BEGIN Material shown
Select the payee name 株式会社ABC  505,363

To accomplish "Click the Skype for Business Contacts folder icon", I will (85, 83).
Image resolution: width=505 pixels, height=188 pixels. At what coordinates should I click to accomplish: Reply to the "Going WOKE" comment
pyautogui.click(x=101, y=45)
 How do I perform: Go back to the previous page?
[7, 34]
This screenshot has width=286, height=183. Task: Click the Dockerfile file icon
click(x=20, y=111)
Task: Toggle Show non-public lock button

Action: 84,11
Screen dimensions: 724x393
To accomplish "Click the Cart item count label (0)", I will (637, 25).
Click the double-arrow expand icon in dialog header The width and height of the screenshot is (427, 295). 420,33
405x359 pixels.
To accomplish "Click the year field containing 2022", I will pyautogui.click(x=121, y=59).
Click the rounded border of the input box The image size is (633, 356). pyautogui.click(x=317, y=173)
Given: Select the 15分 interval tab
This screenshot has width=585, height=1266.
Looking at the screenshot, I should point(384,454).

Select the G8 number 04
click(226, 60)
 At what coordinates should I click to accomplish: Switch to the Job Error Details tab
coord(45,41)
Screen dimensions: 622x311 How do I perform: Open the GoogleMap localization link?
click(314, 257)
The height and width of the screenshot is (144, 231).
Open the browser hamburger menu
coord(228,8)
END Material shown
BEGIN Material shown
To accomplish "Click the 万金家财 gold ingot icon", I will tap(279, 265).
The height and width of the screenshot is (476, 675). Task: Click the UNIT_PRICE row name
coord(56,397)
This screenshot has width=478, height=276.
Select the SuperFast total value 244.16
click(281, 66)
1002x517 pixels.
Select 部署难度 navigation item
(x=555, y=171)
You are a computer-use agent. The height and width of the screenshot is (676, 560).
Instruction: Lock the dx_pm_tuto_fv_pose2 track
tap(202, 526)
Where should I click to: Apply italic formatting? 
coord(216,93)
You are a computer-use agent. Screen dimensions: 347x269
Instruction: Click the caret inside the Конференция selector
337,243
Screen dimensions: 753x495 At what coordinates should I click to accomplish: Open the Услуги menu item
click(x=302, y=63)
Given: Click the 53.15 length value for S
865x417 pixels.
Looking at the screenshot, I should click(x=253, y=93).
END Material shown
BEGIN Material shown
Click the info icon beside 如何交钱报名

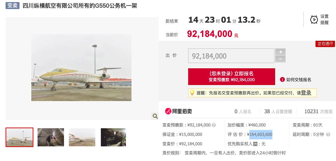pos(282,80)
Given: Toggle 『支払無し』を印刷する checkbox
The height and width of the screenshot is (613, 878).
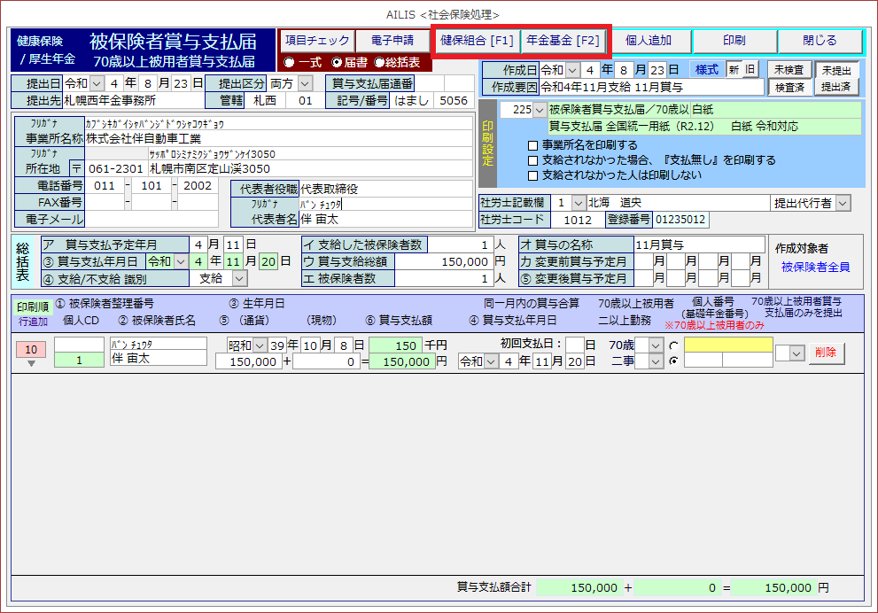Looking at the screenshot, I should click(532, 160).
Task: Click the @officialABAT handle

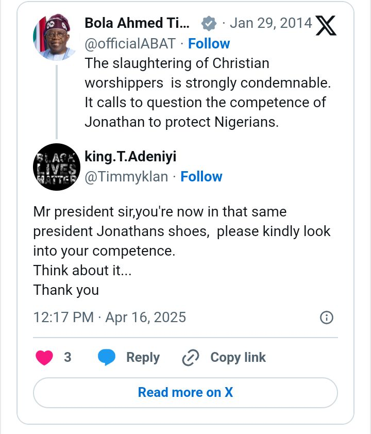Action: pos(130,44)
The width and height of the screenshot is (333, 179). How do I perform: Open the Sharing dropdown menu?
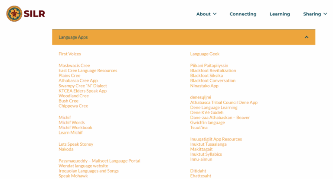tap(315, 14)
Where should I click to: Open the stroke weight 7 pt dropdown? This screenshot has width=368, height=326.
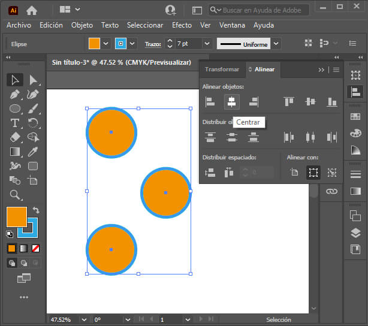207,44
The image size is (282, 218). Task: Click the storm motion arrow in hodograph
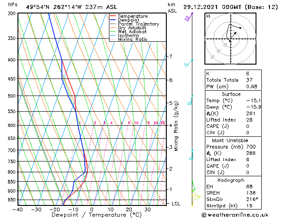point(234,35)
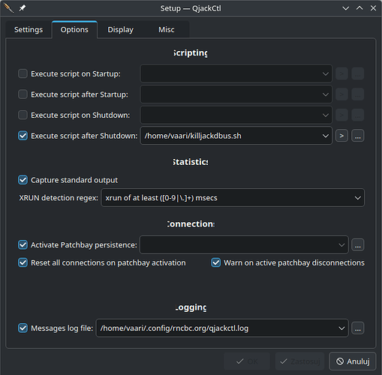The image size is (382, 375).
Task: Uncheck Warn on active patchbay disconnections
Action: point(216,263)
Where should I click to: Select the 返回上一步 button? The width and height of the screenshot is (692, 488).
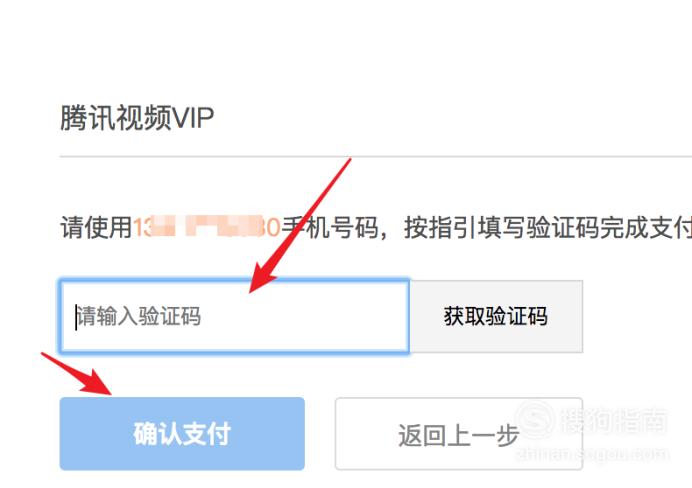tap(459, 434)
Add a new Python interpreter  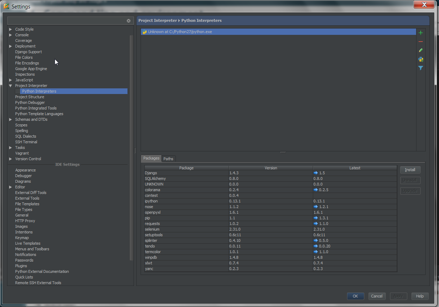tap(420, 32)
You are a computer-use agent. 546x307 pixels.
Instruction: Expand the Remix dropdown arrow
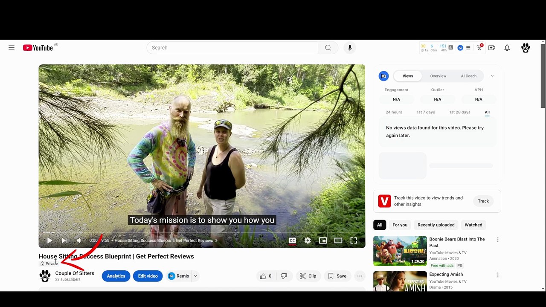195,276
END Material shown
* Your assignment: Working from the entries above, return all lines that contain "agent".

* Response to this task:
You are a computer-use agent. The height and width of the screenshot is (676, 560).
You are a computer-use agent. Screen dimensions: 347x269
You are a computer-use agent. 546x307 pixels.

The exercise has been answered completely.